▼▼▼
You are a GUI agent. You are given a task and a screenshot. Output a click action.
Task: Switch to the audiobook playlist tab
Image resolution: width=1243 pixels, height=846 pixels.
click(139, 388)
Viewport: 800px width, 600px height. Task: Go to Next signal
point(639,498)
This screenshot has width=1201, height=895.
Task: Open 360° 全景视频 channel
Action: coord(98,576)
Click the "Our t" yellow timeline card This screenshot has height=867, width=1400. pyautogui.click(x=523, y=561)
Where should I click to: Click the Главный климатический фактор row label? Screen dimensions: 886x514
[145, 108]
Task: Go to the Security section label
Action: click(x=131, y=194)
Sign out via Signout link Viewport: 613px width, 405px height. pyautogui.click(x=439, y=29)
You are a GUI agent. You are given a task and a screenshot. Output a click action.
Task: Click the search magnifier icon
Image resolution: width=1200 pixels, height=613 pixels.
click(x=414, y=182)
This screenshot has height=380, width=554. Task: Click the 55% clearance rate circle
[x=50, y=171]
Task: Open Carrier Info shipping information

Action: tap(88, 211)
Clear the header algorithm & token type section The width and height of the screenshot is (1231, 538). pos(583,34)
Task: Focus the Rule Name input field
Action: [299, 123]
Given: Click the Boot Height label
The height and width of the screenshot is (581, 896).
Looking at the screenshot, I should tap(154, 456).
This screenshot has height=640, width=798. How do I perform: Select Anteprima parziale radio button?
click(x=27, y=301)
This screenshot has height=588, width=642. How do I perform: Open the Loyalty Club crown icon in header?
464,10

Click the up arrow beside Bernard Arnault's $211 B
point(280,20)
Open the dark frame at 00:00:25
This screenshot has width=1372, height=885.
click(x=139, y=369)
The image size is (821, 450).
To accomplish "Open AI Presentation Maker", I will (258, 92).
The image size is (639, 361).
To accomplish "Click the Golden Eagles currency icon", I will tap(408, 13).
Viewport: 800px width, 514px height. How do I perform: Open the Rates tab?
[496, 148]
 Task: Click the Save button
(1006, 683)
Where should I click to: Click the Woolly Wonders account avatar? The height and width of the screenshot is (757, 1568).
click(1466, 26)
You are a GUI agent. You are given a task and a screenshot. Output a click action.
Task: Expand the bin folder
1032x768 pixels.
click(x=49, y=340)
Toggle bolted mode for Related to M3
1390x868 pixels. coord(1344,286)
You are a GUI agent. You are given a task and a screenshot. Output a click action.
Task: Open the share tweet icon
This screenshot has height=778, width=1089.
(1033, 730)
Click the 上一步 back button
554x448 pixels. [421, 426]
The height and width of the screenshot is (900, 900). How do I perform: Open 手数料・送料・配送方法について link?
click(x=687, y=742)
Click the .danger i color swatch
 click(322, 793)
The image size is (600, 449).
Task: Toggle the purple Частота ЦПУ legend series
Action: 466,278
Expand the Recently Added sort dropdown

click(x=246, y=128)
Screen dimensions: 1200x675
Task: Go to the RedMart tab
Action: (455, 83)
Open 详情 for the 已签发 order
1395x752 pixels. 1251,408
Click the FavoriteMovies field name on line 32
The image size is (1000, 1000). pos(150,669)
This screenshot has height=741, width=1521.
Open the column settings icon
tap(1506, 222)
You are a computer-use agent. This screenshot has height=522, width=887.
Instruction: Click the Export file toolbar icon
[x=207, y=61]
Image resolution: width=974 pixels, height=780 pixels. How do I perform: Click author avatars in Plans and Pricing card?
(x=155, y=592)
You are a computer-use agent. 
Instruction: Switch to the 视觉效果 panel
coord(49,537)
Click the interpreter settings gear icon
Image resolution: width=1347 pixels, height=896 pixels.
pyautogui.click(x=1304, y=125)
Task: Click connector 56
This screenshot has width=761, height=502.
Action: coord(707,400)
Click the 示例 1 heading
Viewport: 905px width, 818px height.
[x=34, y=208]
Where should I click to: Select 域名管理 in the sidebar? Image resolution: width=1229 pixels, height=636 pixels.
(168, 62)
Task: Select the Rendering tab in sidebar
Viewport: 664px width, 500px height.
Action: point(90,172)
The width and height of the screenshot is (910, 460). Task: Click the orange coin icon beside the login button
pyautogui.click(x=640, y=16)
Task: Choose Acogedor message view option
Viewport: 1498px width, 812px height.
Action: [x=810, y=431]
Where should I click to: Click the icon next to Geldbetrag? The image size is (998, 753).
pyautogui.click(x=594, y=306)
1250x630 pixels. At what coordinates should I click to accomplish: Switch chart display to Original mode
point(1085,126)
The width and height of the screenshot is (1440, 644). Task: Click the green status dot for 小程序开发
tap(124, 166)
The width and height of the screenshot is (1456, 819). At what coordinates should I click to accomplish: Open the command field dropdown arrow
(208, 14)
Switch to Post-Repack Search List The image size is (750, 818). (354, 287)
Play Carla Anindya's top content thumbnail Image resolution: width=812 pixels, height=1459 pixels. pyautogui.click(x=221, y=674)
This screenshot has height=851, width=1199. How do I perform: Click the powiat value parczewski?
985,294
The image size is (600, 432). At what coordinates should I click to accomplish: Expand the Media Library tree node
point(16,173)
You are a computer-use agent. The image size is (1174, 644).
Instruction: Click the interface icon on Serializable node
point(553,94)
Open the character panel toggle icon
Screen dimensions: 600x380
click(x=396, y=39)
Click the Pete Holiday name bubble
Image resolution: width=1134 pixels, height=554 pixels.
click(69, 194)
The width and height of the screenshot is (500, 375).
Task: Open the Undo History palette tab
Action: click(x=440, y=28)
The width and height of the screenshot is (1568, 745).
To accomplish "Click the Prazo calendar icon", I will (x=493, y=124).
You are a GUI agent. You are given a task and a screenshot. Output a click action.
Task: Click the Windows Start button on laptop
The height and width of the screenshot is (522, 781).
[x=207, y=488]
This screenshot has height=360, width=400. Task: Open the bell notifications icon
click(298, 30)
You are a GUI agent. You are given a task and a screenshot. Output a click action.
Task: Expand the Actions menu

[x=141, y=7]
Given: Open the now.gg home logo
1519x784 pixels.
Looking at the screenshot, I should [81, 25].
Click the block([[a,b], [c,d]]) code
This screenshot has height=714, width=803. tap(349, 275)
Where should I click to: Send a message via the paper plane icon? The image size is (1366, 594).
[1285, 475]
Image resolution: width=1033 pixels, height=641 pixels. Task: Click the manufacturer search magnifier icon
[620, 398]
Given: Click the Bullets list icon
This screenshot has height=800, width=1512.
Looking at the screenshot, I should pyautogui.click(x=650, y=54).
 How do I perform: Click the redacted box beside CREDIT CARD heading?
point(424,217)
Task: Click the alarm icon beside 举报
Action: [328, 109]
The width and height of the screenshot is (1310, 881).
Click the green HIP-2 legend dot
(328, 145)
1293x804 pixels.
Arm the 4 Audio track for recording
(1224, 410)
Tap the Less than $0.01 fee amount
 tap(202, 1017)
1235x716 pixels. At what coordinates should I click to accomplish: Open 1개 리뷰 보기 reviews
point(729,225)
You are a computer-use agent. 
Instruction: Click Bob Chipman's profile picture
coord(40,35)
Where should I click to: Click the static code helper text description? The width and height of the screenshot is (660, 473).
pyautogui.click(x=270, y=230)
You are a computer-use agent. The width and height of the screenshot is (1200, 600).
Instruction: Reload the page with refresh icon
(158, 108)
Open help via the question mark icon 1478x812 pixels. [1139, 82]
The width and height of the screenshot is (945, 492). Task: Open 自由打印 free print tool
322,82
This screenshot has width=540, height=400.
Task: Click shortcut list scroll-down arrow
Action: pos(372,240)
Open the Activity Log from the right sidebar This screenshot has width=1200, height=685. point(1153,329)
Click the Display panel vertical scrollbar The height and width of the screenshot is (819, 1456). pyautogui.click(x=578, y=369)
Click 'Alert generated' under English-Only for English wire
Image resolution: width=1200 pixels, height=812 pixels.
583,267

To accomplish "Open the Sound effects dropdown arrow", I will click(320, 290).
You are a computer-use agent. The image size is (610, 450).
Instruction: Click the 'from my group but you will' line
▲▲▲
What you return must be the lines above that run from the line with "Arm the 4 Audio track for recording" to the line with "Open the Activity", inclusive, each copied exactly.

### Problem solution:
Arm the 4 Audio track for recording
(1224, 410)
Tap the Less than $0.01 fee amount
 tap(202, 1017)
1235x716 pixels. At what coordinates should I click to accomplish: Open 1개 리뷰 보기 reviews
point(729,225)
You are a computer-use agent. 
Instruction: Click Bob Chipman's profile picture
coord(40,35)
Where should I click to: Click the static code helper text description? The width and height of the screenshot is (660, 473).
pyautogui.click(x=270, y=230)
You are a computer-use agent. The width and height of the screenshot is (1200, 600).
Instruction: Reload the page with refresh icon
(158, 108)
Open help via the question mark icon 1478x812 pixels. [1139, 82]
The width and height of the screenshot is (945, 492). Task: Open 自由打印 free print tool
322,82
This screenshot has width=540, height=400.
Task: Click shortcut list scroll-down arrow
Action: pos(372,240)
Open the Activity Log from the right sidebar This screenshot has width=1200, height=685. point(1153,329)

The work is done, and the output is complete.